[Wolves] Red Hat Enterprise Server
Andy Wootton
andy.wootton at wyrley.demon.co.uk
Sat Nov 20 15:26:51 GMT 2004
Simon Burke wrote:
>On Sat, 20 Nov 2004 01:11:21 +0000, James Turner <james at turnersoft.co.uk> wrote:
>
>
>>On Friday 19 Nov 2004 19:41, Simon Burke wrote:
>>
>>
>>>If someone wants a play then by
>>>all means my copy (and it is a copy) is available as i'm not going to
>>>use it.
>>>
>>>
>>I'm certainly interested in taking you up on this. Are you going to the next
>>LUG meeting?
>>
>>
>I usually dont manage to be able to show up, but i can pop it in no
>problem. Also i must say that with the copy you wont be able to
>update, as it requires either a subscription or 'serial number' of
>sorts, which i have neither
>
>
I feel I have to say something in defence of Red Hat. I've been
interested in Linux since before it existed as a way of learning Unix. I
tried several distros in the early days. The improvement in the
experience of installing Red Hat was spectacular. Later their huge
growth led to a couple of releases that were distinct down-grades in
reliability. To their credit they always made it very easy to find and
download the free version of the distro.
From my experience of working in large 'corporates' there was
definately a problem of trust and complete lack of understanding of how
'the same product' could be available free or for a charge. I think this
was assumed to be a trap.
Red Hat's brave decision to seperate all-free Fedora Core from Red Hat
Enterprise was a logical step. Free software purists had a community
project unpolluted by commercial software that they could contribute to
and capitalist 'decison makers' had a comfortingly expensive product
with commercial software included in the price and finally someone to
sue if it all went wrong.
Where I think they went wrong was in the statement that accompanied the
Fedora launch which asserted that no Linux users were entitled to a free
ride. They either had to contribute effort to the Fedora project or
money to Red Hat. I was never sure why the Fedora contributors would
prefer the fruits of their labour to go to Red Hat shareholders rather
than charities and schools who might previously have benefitted from
free software. I moved from Rad Hat Linux to Ferora Core 1 on a laptop
that I use nearly every day. It has never crashed.

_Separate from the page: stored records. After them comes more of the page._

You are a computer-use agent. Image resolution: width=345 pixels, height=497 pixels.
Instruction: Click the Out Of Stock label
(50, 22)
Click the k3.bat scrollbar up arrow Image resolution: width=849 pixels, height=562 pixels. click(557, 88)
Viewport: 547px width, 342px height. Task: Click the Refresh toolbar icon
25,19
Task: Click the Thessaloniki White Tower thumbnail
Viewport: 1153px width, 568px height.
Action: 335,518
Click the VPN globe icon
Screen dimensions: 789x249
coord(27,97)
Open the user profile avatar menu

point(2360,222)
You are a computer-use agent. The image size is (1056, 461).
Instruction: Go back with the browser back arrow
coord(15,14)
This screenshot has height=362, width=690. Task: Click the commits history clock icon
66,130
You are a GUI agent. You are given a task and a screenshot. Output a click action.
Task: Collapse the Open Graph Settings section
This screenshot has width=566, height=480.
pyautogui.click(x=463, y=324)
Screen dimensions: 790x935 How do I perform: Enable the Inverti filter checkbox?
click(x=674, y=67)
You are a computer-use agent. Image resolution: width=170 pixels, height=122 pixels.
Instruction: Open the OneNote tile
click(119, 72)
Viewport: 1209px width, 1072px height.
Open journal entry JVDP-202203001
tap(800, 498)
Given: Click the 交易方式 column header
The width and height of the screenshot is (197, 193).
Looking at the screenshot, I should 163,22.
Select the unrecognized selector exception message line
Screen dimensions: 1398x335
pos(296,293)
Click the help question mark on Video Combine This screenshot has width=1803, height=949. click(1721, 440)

The only thing that
is encouraging me to upgrade is the availability of software that will
only run on Core 2 plus.
It isn't fair to compare the resource use of Debian with RHE. The
comparison should be with Fedora Core.
According to this comparison:
http://www.redhat.com/software/rhelorfedora/
there are "300 supported applications, including BEA, CA, IBM, Oracle,
VERITAS" along with Red Hat's own enterprise level management utilities
for clustering, software distribution etc. This will tend to make it
bigger. I believe it also makes it something you shouldn't copy. Red Hat
have always added to bloat by providing 3 pieces of software to do
everything and leaving you to decide what to delete. This encourages
diversity but wastes an awful lot of time when you are new to a system
and in no position to make the decisions.